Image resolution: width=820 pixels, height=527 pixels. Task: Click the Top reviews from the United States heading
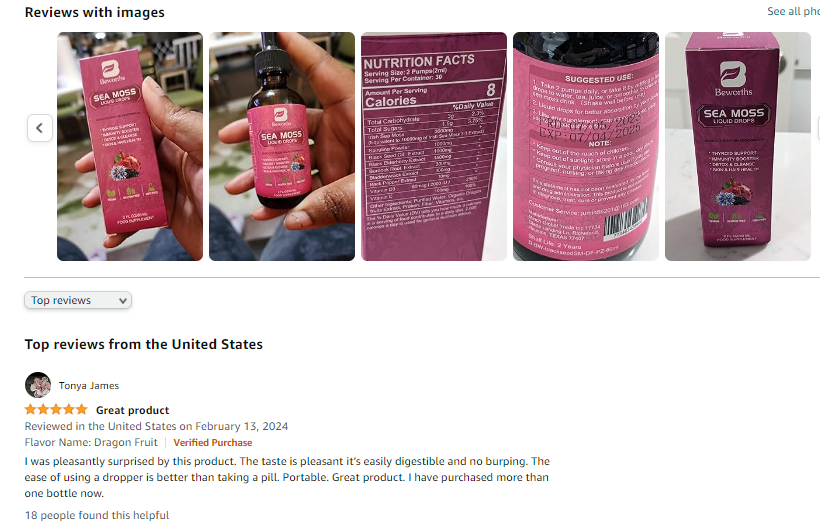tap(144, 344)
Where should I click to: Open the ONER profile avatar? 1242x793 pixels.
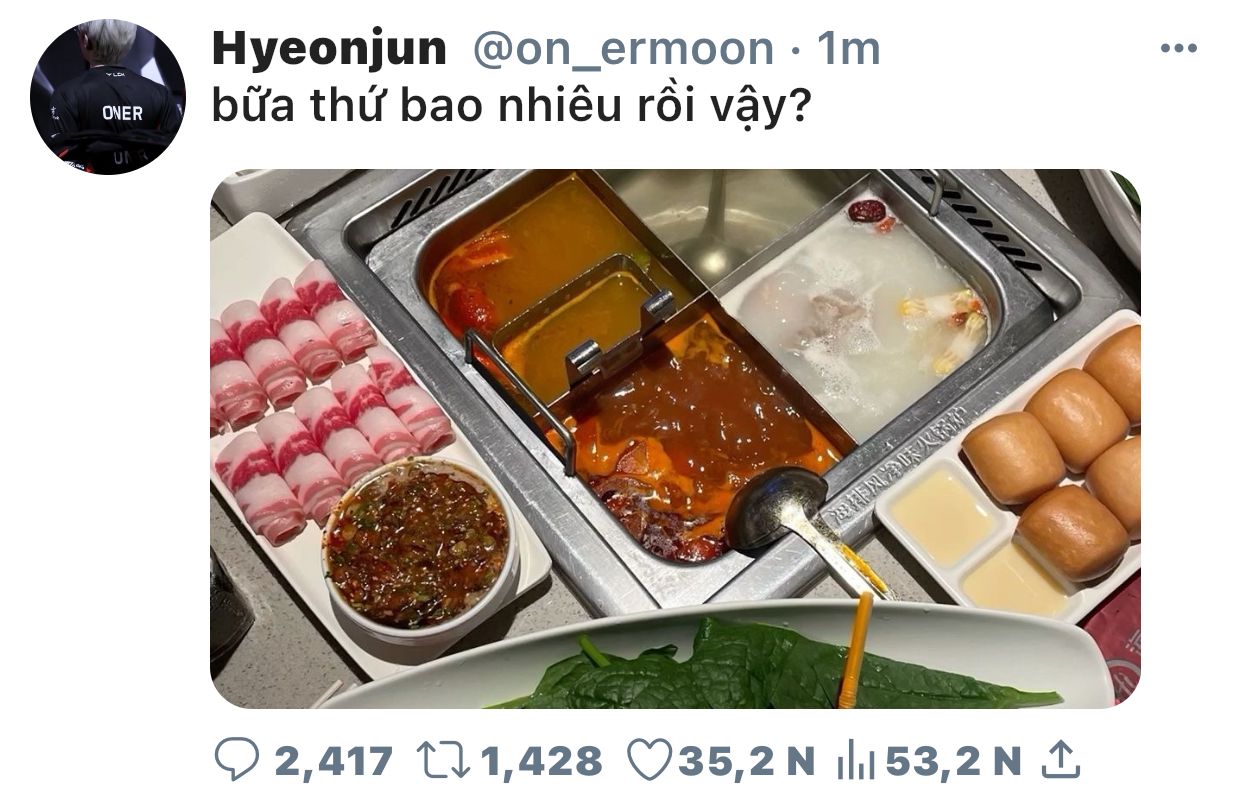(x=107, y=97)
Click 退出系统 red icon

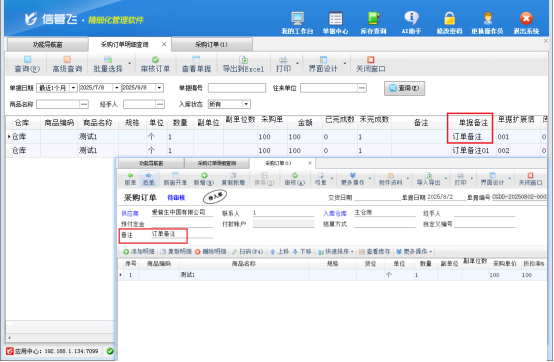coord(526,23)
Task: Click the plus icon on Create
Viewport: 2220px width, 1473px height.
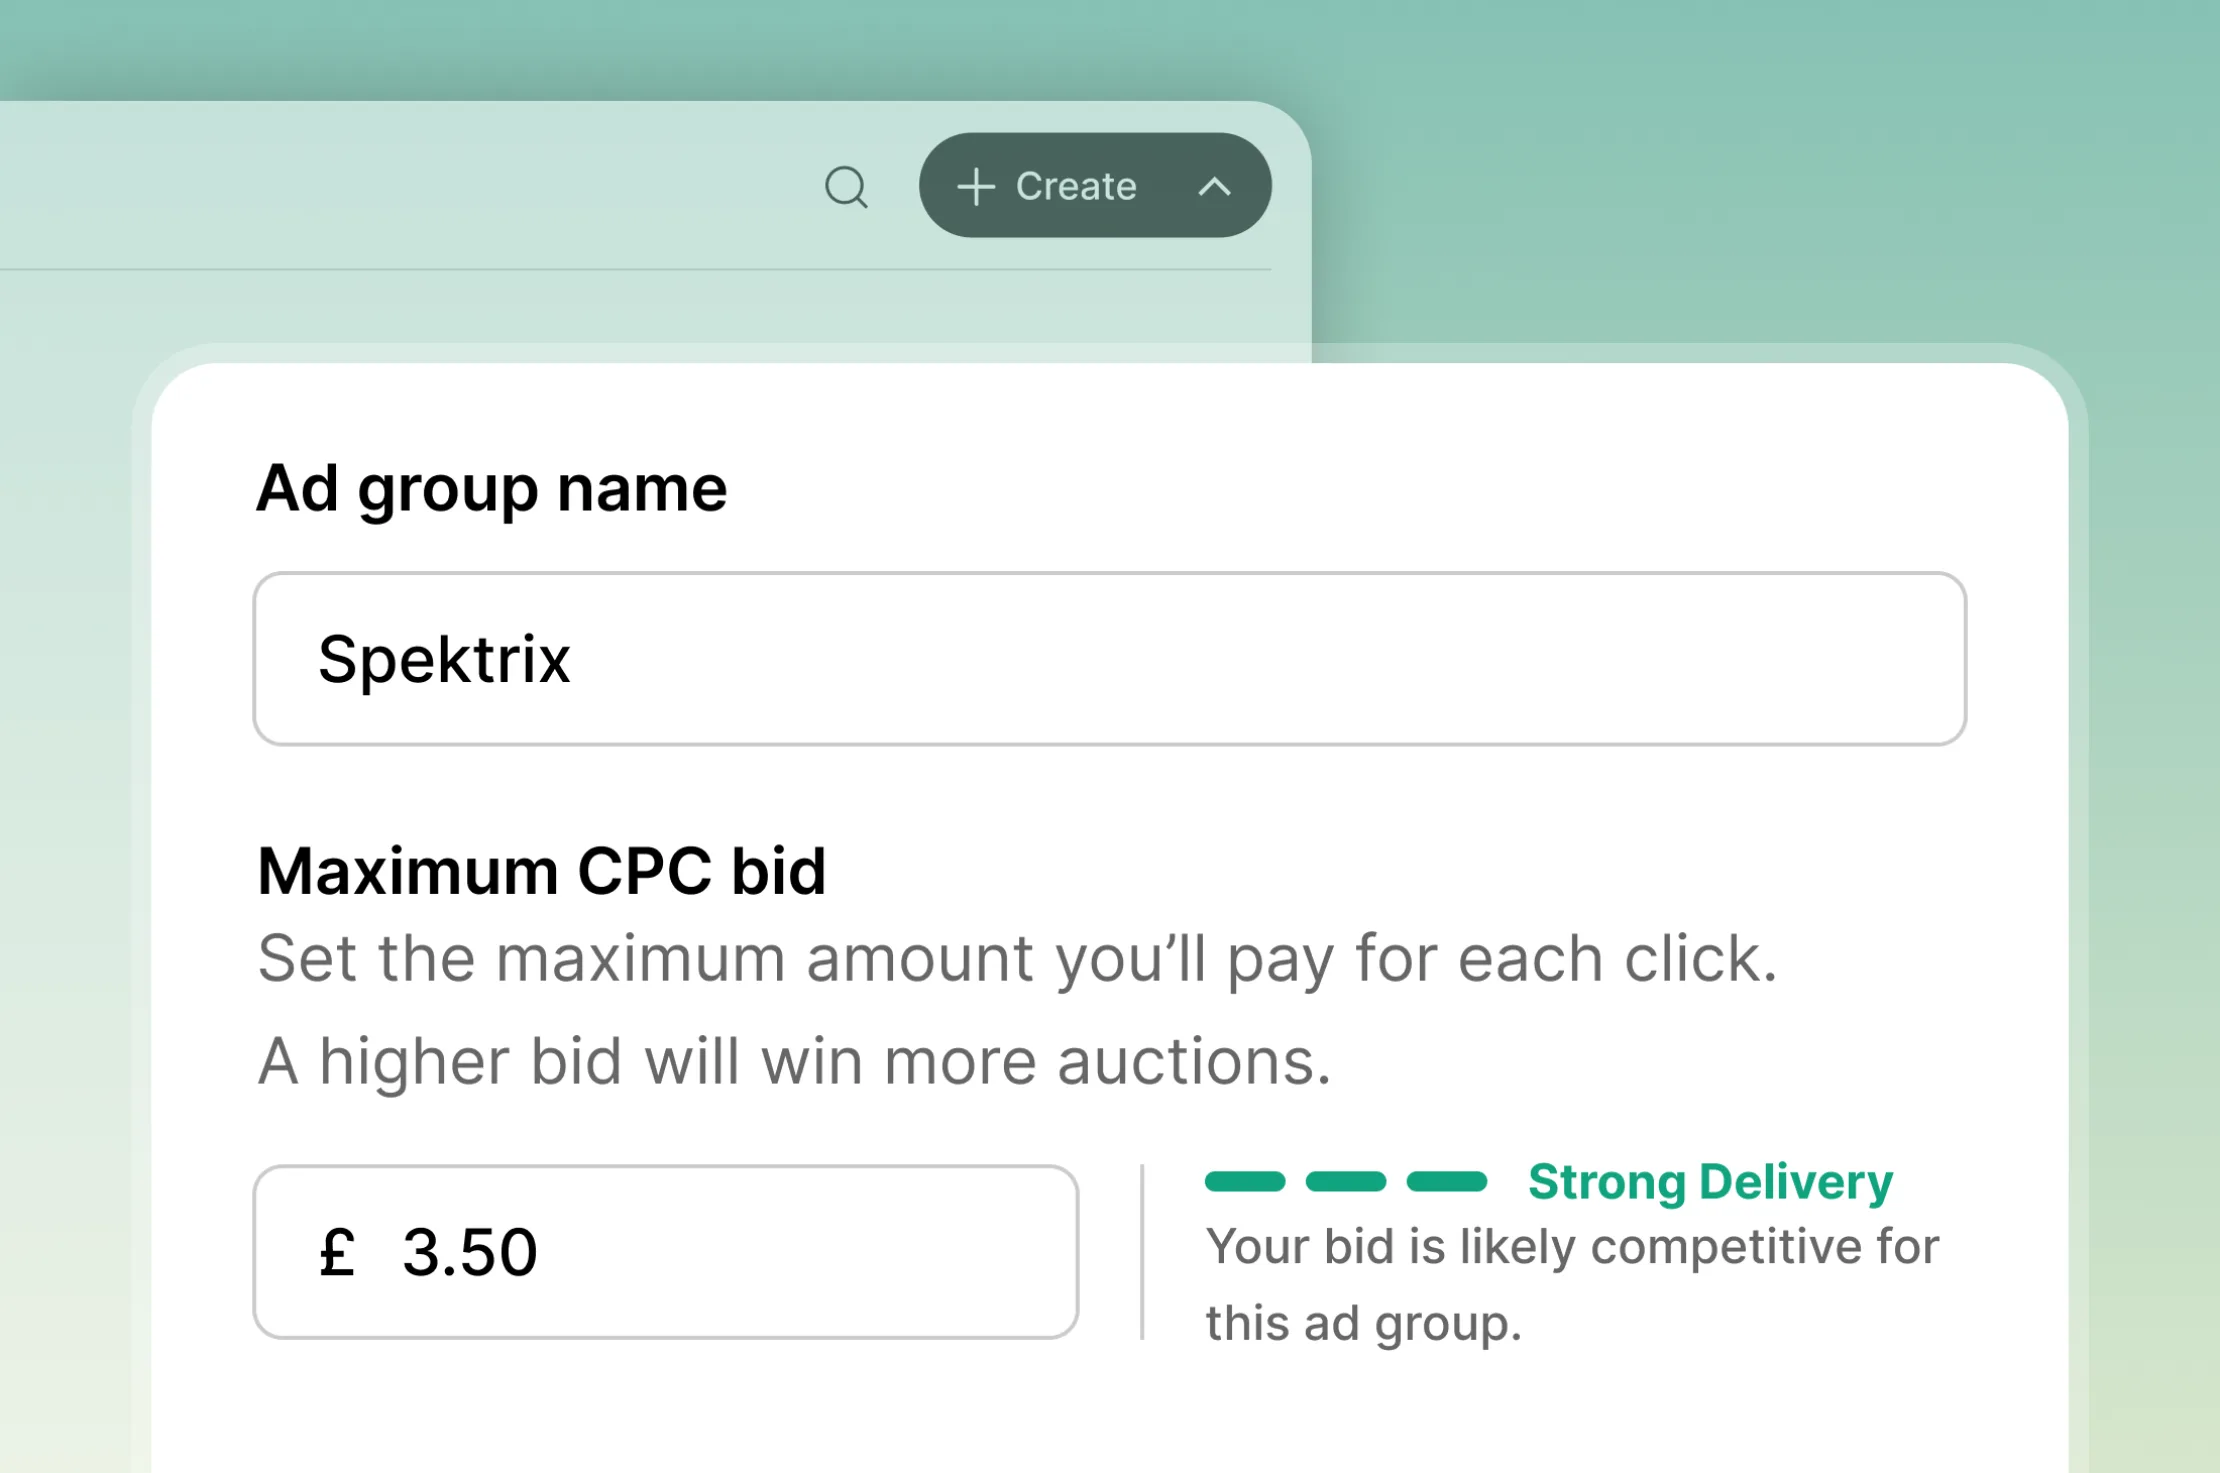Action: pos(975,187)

...

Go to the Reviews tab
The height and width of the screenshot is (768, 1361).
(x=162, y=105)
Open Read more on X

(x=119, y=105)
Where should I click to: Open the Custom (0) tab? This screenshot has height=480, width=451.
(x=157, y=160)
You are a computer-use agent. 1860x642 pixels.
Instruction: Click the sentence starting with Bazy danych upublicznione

*PROMPT*: Rewrite the records from the line with "Image resolution: width=820" up to and including the line with "coord(526,23)" as a numbered list, omitting blank lines and leaving out the pictures.

*OUTPUT BELOW*:
1. Image resolution: width=820 pixels, height=527 pixels. Task: Click the Top reviews from the United States heading
2. tap(144, 344)
3. Where should I click to: Open the ONER profile avatar? 1242x793 pixels.
4. (x=107, y=97)
5. Click 退出系统 red icon
6. coord(526,23)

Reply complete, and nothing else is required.